● **INSTRUCTIONS TO FOLLOW**
Go through the entries below. Copy out every line that contains "name".

● **EXCERPTED RECORDS**

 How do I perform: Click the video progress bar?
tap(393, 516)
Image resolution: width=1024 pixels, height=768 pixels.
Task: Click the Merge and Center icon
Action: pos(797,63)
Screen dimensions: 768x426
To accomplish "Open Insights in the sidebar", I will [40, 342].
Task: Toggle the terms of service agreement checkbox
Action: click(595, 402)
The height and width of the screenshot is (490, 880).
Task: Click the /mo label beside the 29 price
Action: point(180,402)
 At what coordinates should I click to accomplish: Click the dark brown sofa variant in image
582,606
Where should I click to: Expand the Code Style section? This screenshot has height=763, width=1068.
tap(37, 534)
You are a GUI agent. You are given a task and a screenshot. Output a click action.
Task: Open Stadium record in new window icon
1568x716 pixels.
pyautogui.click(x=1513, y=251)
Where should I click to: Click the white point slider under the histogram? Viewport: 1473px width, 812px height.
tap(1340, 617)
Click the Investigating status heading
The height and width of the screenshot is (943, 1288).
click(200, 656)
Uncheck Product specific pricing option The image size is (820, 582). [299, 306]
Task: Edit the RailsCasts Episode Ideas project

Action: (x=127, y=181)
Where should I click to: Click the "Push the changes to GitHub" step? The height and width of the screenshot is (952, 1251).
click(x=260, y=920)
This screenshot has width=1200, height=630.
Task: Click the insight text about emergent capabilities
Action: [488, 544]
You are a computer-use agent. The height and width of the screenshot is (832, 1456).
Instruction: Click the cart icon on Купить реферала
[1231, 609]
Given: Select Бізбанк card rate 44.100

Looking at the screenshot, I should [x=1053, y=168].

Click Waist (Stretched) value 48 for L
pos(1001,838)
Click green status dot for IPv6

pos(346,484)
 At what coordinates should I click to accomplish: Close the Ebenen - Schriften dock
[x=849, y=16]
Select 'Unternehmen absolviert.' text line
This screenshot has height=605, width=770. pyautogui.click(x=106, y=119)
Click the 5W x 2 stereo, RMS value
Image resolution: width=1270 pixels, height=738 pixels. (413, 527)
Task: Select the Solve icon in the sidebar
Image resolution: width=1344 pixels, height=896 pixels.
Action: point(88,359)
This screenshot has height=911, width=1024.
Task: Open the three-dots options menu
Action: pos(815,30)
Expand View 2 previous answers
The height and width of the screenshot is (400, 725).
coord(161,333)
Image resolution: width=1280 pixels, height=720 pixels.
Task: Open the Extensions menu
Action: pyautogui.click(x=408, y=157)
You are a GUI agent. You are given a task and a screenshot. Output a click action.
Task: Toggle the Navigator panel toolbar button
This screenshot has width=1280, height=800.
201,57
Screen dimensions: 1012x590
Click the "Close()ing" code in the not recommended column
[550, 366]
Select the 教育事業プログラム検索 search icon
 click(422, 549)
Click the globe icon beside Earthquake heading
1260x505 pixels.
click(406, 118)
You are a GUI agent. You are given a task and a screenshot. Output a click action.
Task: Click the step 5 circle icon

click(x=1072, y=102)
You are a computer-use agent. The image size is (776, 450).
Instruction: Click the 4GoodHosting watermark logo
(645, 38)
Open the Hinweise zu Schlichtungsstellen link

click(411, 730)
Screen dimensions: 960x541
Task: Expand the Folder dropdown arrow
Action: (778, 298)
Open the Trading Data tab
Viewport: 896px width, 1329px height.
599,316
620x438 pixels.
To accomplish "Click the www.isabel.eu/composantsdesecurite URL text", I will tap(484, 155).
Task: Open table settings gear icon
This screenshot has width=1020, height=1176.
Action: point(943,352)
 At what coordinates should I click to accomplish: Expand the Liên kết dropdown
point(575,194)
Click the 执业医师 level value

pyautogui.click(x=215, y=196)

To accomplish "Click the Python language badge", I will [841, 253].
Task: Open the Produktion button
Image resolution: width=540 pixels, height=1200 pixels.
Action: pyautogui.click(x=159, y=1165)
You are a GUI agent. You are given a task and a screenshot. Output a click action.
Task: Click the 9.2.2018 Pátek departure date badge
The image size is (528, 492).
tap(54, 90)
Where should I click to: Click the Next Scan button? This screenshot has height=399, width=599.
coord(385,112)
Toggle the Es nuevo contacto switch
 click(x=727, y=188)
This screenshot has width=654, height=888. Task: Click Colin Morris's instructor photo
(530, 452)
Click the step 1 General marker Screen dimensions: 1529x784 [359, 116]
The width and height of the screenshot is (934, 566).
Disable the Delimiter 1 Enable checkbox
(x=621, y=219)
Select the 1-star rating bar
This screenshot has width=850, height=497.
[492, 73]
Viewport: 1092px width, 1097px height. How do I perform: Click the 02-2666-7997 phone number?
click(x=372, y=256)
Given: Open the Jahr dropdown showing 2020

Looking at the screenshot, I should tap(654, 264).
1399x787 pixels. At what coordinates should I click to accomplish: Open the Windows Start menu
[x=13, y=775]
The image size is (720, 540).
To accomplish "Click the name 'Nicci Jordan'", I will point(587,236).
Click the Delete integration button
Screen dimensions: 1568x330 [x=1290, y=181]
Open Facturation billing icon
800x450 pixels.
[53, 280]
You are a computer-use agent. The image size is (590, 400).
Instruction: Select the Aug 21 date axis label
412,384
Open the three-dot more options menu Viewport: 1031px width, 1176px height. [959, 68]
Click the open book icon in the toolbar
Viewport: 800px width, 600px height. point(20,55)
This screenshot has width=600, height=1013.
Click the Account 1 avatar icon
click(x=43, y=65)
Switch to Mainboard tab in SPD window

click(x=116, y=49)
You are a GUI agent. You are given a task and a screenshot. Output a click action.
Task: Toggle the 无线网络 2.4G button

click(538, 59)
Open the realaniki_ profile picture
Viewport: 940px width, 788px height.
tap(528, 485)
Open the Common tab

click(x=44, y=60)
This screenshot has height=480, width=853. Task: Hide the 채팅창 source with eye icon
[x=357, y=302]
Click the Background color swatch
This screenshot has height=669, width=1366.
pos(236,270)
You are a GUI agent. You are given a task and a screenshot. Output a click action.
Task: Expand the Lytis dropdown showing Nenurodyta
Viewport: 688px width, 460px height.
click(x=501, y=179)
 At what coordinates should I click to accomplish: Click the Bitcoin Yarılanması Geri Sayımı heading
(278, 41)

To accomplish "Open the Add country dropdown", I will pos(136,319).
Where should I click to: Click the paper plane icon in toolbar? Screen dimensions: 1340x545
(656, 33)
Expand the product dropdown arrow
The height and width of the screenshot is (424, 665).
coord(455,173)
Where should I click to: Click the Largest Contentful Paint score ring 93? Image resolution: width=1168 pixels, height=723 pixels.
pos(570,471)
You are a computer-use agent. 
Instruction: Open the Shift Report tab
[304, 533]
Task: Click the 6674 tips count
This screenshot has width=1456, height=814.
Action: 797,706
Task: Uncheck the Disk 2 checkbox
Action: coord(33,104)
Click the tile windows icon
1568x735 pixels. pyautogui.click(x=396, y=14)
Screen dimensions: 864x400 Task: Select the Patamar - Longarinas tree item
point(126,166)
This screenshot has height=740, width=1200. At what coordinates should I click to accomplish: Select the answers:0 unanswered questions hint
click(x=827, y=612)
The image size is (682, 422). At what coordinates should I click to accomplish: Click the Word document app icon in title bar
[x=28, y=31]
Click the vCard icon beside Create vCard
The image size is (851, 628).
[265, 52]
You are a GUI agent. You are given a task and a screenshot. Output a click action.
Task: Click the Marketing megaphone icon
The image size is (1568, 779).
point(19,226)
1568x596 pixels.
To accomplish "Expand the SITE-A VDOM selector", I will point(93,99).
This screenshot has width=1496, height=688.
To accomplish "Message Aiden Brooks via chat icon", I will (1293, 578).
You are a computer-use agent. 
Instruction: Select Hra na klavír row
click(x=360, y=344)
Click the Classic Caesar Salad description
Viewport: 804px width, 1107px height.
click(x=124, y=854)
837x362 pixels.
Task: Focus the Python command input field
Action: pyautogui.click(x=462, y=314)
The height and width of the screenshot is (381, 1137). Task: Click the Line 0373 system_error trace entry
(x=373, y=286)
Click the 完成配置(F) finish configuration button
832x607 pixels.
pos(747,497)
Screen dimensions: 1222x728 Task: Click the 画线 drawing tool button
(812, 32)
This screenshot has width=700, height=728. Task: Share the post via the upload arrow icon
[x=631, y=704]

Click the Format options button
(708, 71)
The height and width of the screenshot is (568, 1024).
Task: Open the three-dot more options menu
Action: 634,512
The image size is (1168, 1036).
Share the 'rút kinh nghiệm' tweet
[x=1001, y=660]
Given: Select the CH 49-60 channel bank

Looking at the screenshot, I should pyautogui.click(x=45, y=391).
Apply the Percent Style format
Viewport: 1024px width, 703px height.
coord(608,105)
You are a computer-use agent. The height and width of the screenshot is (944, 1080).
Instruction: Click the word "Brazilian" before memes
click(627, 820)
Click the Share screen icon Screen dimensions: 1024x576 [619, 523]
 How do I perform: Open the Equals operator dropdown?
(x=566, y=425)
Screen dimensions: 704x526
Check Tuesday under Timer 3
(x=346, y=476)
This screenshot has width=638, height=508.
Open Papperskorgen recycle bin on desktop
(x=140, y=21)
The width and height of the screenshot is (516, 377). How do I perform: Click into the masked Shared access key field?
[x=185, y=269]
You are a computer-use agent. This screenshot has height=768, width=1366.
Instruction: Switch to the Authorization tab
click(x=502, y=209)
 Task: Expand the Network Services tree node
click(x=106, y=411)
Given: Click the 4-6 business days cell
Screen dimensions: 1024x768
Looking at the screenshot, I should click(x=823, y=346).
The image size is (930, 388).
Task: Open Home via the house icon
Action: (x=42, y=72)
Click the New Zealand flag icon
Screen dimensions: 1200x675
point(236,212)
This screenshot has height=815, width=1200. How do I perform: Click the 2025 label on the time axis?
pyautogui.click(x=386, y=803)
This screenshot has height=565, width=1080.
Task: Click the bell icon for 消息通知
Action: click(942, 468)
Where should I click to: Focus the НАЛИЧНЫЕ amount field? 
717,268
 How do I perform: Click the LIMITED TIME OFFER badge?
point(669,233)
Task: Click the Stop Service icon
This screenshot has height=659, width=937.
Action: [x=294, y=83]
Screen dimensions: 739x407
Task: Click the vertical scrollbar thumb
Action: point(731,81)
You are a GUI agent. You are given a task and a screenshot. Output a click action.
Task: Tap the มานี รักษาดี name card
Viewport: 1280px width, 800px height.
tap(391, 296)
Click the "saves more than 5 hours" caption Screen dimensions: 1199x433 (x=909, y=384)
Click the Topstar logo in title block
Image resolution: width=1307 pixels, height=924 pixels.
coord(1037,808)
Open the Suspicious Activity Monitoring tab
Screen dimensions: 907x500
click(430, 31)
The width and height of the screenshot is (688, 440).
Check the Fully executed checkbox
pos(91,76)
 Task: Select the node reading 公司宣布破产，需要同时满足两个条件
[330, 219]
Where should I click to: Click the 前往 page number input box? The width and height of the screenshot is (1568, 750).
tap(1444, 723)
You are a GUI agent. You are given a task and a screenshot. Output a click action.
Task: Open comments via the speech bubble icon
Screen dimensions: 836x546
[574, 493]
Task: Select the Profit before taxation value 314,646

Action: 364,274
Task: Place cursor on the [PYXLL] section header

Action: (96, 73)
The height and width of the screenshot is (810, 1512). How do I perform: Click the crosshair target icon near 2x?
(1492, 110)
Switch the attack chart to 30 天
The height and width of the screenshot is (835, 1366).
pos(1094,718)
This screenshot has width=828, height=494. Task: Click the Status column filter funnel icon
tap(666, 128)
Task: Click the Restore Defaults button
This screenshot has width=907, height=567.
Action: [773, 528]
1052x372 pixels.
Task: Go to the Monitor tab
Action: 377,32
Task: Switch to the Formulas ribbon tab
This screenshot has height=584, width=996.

● **WRITTEN RESPONSE**
To accomplish "Click the name 'Nicci Jordan'", I will point(587,236).
Task: Tap the มานี รักษาดี name card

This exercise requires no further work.